Stored data entries

=== Section Start ===

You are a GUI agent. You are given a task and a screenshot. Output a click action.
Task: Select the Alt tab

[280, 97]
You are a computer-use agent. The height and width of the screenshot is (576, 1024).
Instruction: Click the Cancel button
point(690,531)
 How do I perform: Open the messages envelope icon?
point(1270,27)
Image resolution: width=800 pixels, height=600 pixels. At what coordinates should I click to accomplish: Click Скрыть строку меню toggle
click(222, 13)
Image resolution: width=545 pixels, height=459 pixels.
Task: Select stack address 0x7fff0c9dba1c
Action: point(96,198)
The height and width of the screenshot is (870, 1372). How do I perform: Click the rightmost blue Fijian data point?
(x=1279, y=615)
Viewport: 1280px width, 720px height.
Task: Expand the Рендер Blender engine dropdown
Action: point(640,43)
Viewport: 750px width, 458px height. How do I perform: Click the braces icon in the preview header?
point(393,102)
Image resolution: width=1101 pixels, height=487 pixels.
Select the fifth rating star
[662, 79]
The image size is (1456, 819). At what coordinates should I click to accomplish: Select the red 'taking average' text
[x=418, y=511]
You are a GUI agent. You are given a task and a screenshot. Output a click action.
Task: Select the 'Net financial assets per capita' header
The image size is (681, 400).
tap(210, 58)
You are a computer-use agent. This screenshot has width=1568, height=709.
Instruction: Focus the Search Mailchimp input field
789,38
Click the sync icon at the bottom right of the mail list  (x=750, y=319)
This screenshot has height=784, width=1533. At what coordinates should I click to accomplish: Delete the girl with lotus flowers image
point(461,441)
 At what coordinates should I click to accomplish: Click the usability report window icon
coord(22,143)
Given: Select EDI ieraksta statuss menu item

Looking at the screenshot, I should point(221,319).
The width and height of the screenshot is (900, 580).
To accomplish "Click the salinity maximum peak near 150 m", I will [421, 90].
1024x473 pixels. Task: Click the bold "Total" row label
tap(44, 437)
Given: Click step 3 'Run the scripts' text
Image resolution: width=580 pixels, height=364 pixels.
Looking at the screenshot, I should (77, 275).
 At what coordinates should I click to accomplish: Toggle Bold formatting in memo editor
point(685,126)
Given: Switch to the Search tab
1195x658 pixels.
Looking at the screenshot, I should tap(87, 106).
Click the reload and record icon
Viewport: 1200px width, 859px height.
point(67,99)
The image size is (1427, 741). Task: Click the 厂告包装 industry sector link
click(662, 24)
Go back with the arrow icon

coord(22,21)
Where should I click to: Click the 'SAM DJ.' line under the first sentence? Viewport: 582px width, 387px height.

=== Section End ===

→ **EXERCISE**: There is a line above that contains "The image size is (1427, 741).". Copy it and all later lines through the last, exactly, and leave out the rest.

→ **RESPONSE TO THE EXERCISE**:
The image size is (1427, 741). Task: Click the 厂告包装 industry sector link
click(662, 24)
Go back with the arrow icon

coord(22,21)
Where should I click to: Click the 'SAM DJ.' line under the first sentence? Viewport: 582px width, 387px height.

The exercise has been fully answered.